Ohya, namaku sendiri Citra. Lengkapnya Lia Triani Citrasari. Aku kuliah di jurusan vokal Sekolah Tinggi Musik Tatar Sunda, di Bandung. Sedang Yudhis, begitu lulus SMU dia lebih memilih kuliah di jurusan teknik sipil Universitas Mangkunegara yang letaknya sekitar 10 kilometer dari kampus tempatku menuntut ilmu.
Aku dan Yudhis sudah bersahabat sejak kami sama-sama masih duduk di kelas 1 (berdasarkan pembagian tingkatan kelas sebelum berlakunya KBK) di SMU Harapan Bangsa, di daerah Ledeng, Bandung. Dan kami tak pernah sedikitpun ada niat untuk mengakhiri persahabatan kami. Cause friendship is never die, Right!. Setidaknya itulah yang selalu kami kumandangkan, sebelum Tuhan mengambil Yudhis dari sisiku.

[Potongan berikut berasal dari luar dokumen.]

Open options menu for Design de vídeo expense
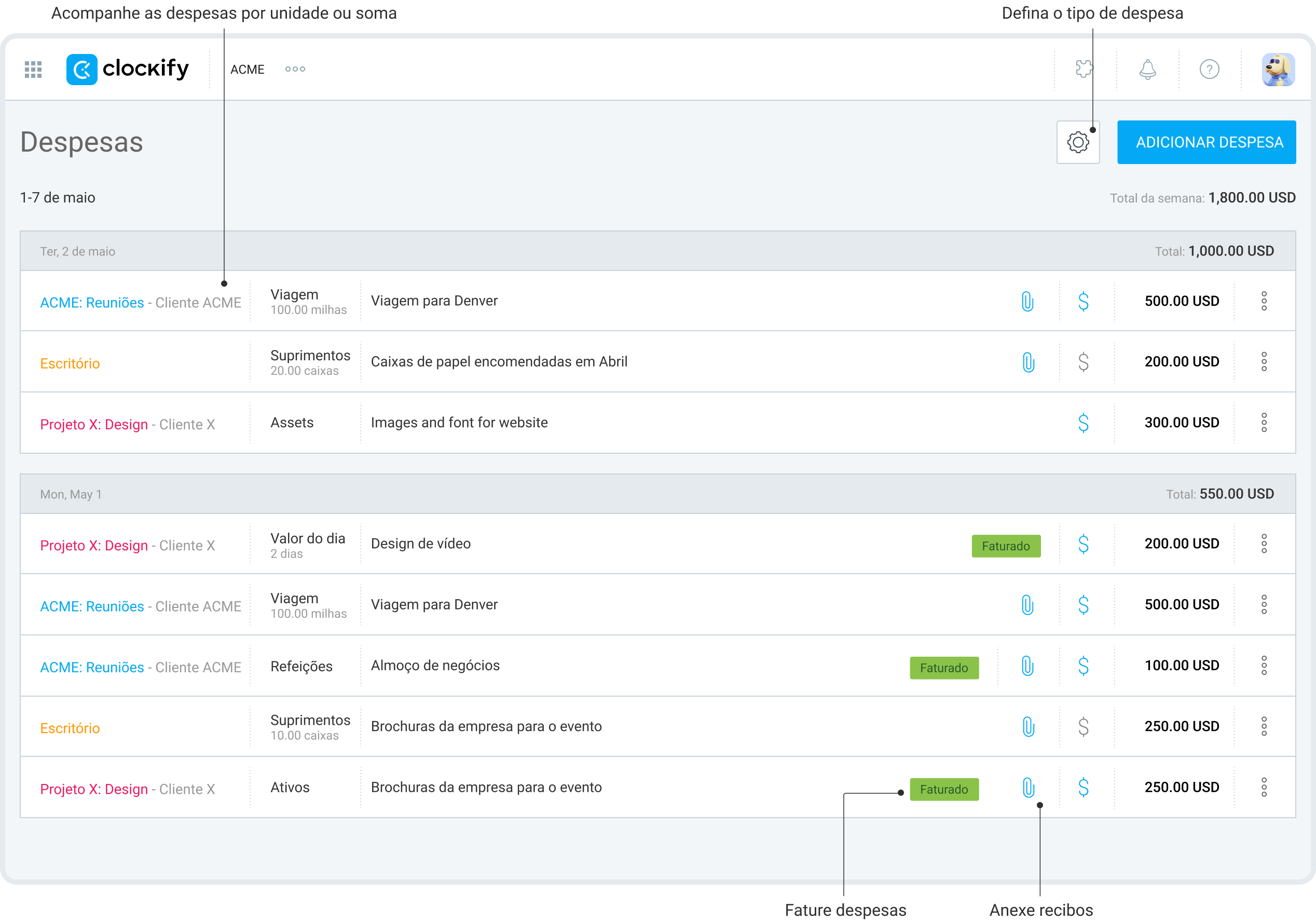1316x921 pixels. pos(1263,544)
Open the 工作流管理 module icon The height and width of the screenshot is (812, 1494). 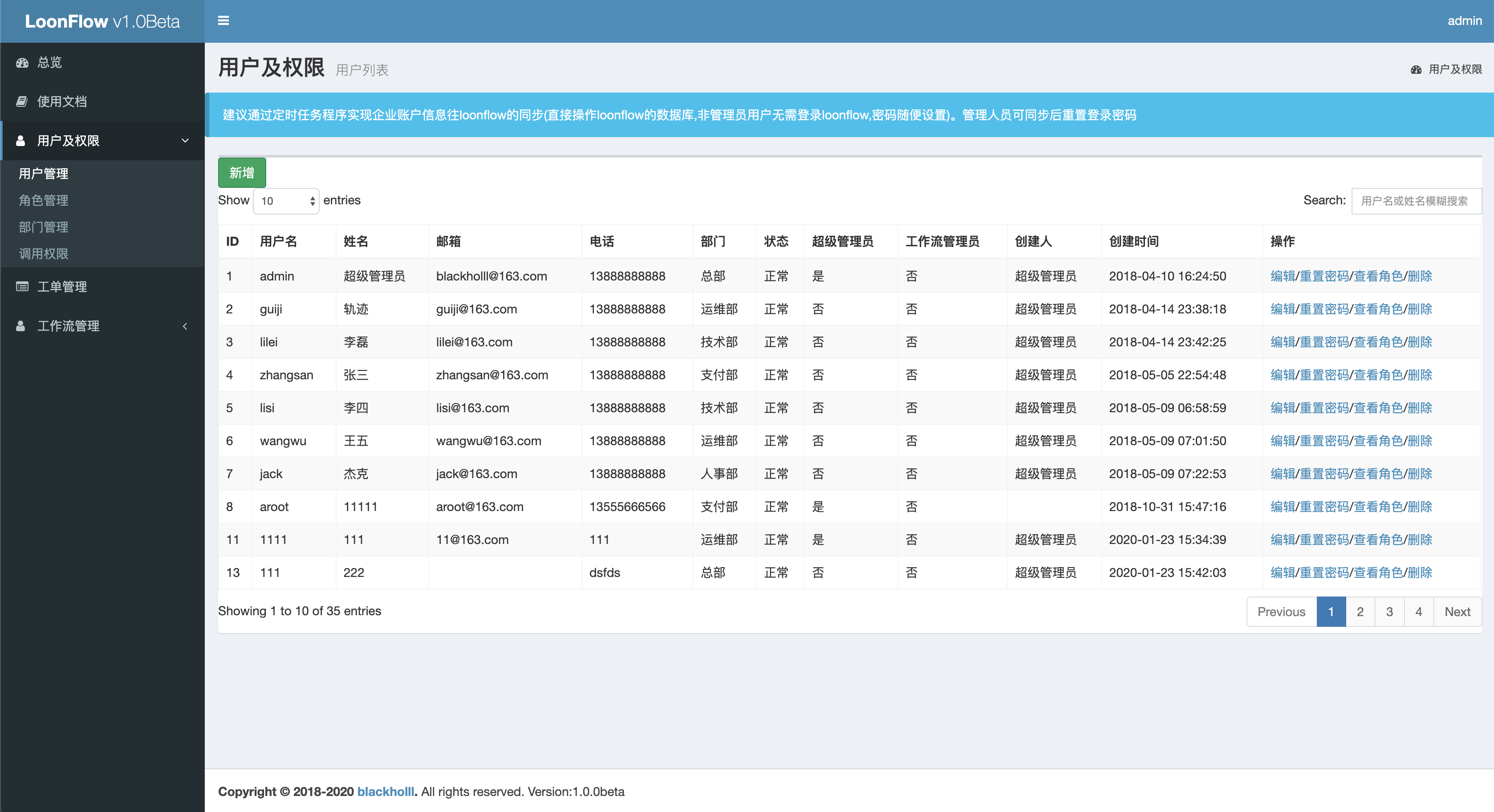click(22, 325)
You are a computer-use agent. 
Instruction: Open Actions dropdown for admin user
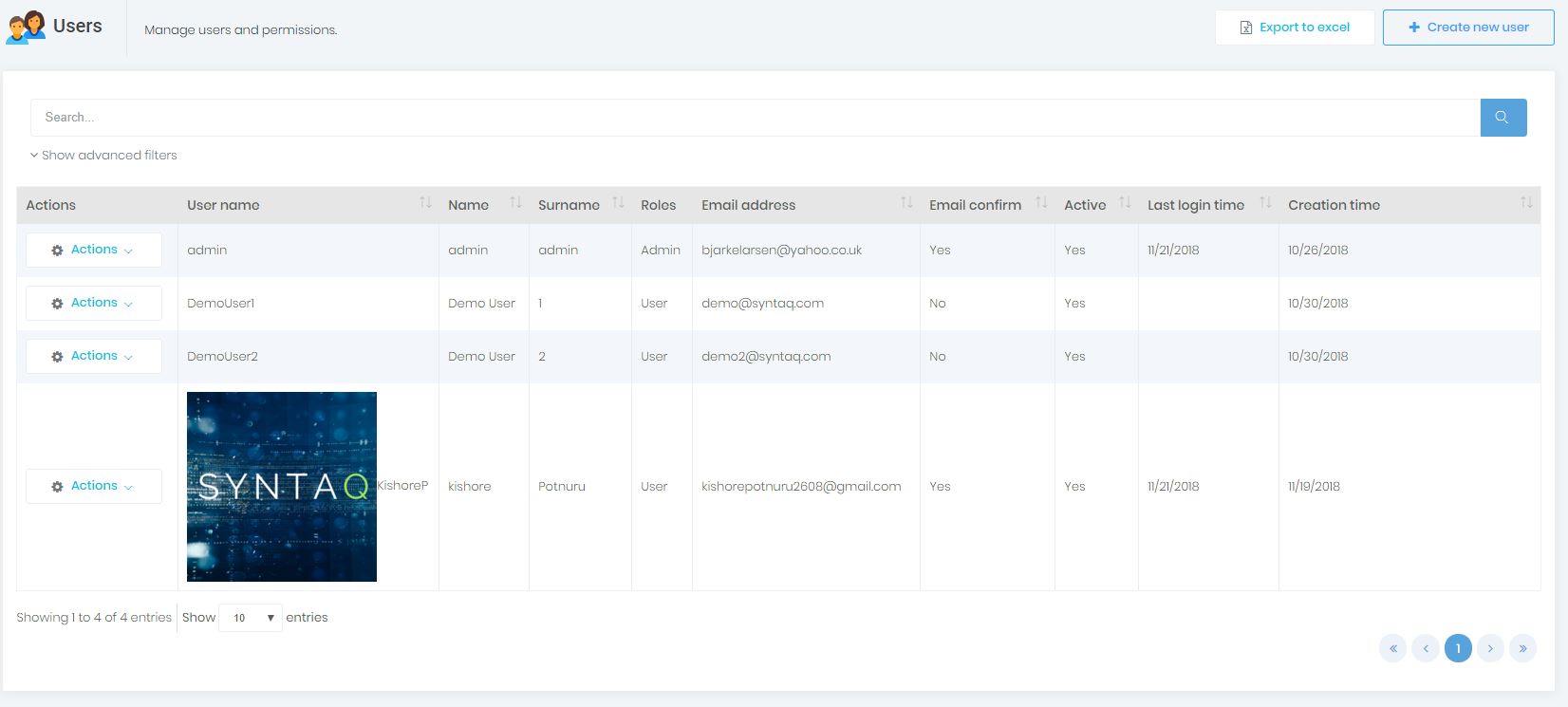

Ya, Yudhis sudah tiada. Dia meninggal seminggu yang lalu di rumah sakit Kurnia karena penyakit HIV/AIDS yang dideritanya sejak kuliahnya baru menginjak semester pertama. tepatnya empat tahun silam. Semua itu gara-gara pergaulannya yang salah. dan itu bermula dari perceraian kedua orang tuanya. Sering aku mencoba menasihatinya. Tapi, pergaulannya sepertinya telah menutupi akal sehatnya sehingga sulit untuk mendengar nasihaku. Ohhh… I hate AIDS!. mengingat itu aku kembali larut dalam kesedihan. Tanpa terasa aku terhanyut dalam kenangan masa lalu…

****
Waktu itu, sabtu sore. lima tahun lalu.
Aku asyik membaca majalah remaja sambil menikmati jus alpukat yang kubuat sendiri di teras rumah. Yudhis datang dan langsung menjatuhkan pantatnya disampingku.
“Aduh, kamu Dis! Ngagetin aja” Aku memasang muka masam.
Tapi, Yudhis diam saja. Wajahnya memancarkan kesedihan.
“Kamu kenapa, Dis?”
Yudhis tidak menjawab. Ia menyulut sebatang rokok dan menghisapnya dalam-dalam. Baru kali itu aku melihatnya merokok. Biasanya dia tidak pernah sedikitpun menyentuh racun itu.
“Ada masalah?”
Yudhis menghela napas panjang. “He-em”
“Orang tua kamu?”
Yudhis mengangguk. “Mereka mau cerai, Cit”
“Apa?” Mataku langsung terbelalak. “Kenapa?”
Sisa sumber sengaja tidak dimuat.